| Exercise brief |
In the records below, find the line containing "Where should I click to: Expand". Output it and every line after it to the end, unchanged, with no pictures.

(Stored data entries)
........
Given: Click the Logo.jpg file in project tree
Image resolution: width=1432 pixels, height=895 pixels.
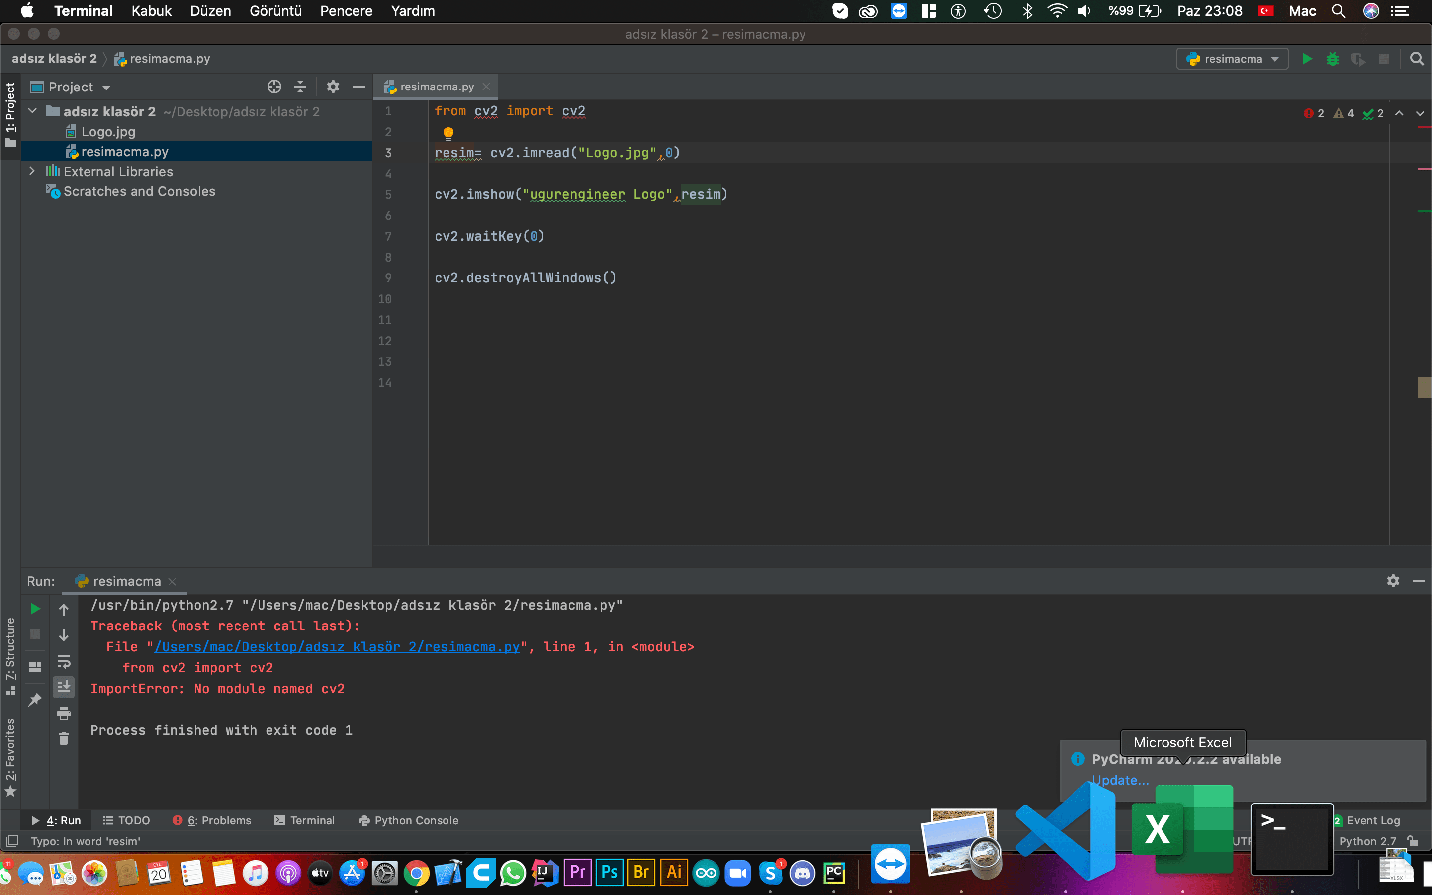Looking at the screenshot, I should pos(107,132).
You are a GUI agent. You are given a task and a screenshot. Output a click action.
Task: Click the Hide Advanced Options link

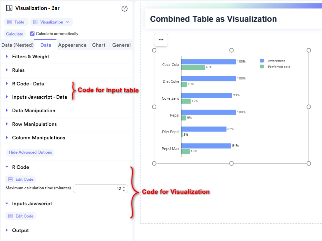[x=30, y=152]
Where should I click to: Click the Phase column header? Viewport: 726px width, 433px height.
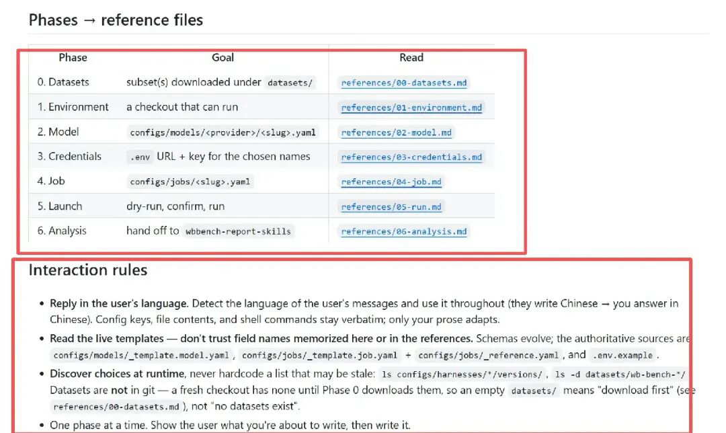pos(73,57)
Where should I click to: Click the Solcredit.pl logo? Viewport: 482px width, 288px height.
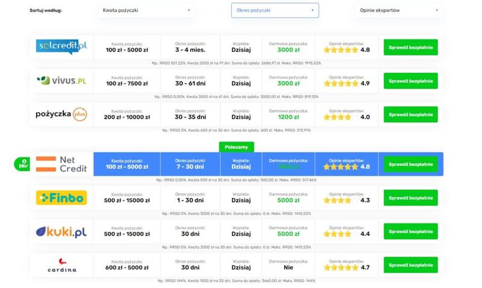pos(61,47)
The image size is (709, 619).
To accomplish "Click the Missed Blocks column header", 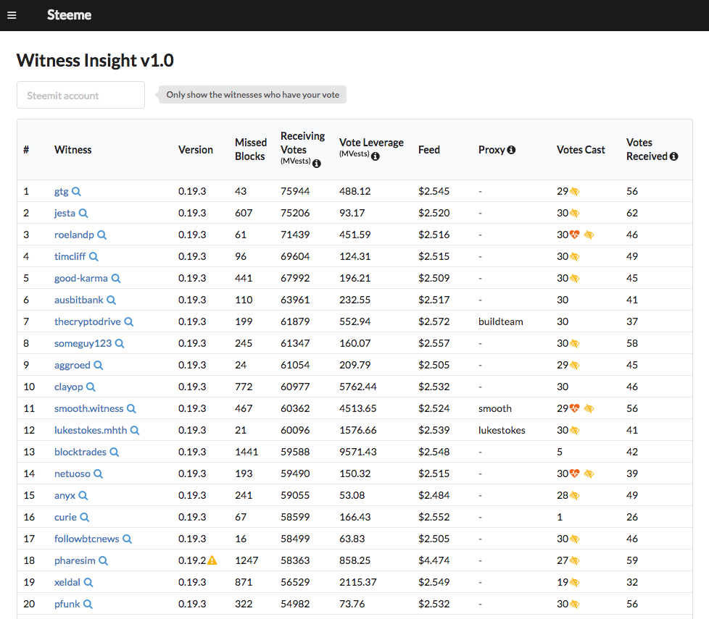I will pos(251,149).
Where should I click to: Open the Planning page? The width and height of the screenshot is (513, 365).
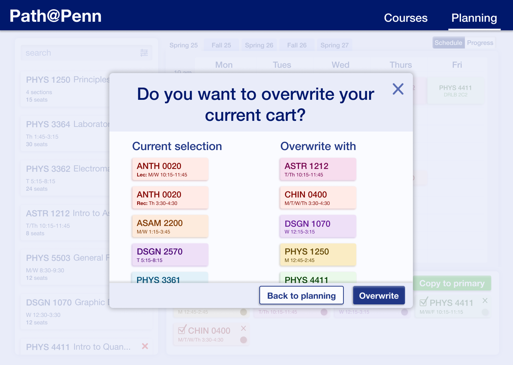pyautogui.click(x=474, y=18)
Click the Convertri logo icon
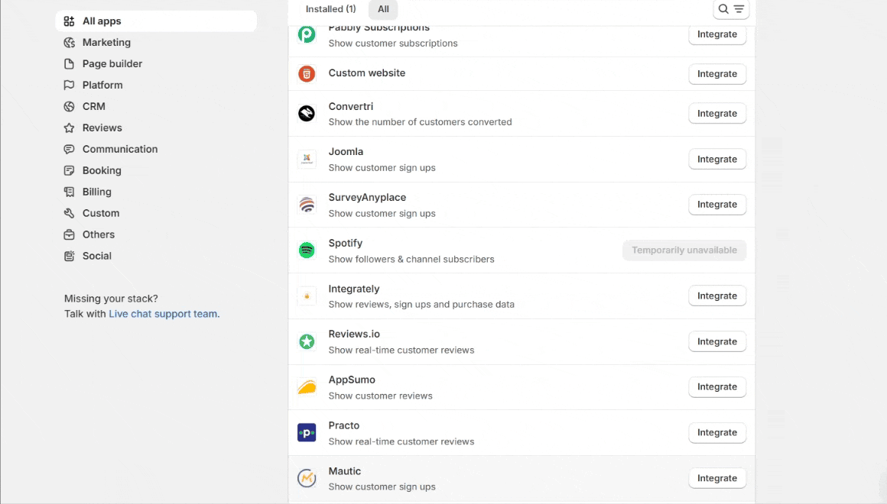This screenshot has height=504, width=887. click(307, 114)
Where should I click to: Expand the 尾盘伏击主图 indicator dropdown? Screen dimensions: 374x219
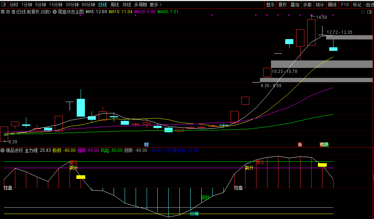55,12
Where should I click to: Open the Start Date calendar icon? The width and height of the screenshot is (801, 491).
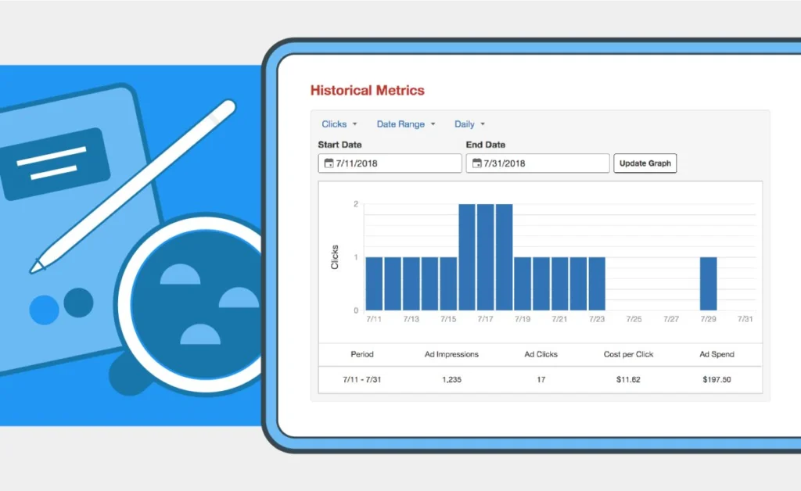[329, 163]
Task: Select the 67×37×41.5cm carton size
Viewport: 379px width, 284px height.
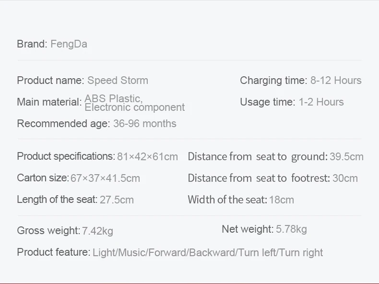Action: (x=106, y=178)
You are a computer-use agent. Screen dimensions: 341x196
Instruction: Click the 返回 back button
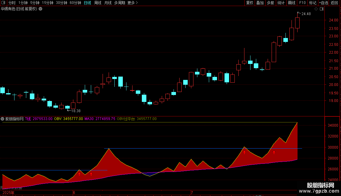pyautogui.click(x=334, y=3)
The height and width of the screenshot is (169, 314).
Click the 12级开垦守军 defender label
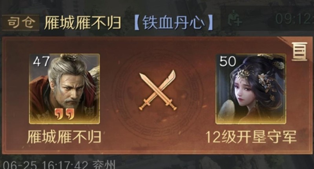pyautogui.click(x=251, y=137)
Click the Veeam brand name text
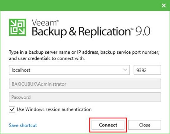The width and height of the screenshot is (170, 134). click(x=44, y=23)
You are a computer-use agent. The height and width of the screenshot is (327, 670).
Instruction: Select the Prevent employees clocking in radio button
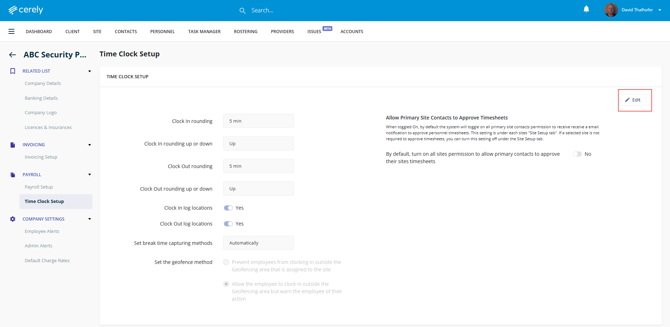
........
| Response area |
Where should I click to: Expand the 尾盘伏击主图 indicator dropdown? Screen dimensions: 374x219
55,12
Where should I click to: Open the Start Date calendar icon? The width and height of the screenshot is (801, 491).
[329, 163]
Task: Select the 67×37×41.5cm carton size
Viewport: 379px width, 284px height.
Action: (x=106, y=178)
You are a computer-use agent. Screen dimensions: 341x196
Instruction: Click the 返回 back button
pyautogui.click(x=334, y=3)
The height and width of the screenshot is (169, 314).
Click the 12级开垦守军 defender label
pyautogui.click(x=251, y=137)
Click the Veeam brand name text
The width and height of the screenshot is (170, 134). click(x=44, y=23)
You are a computer-use agent. The height and width of the screenshot is (327, 670).
Instruction: Select the Prevent employees clocking in radio button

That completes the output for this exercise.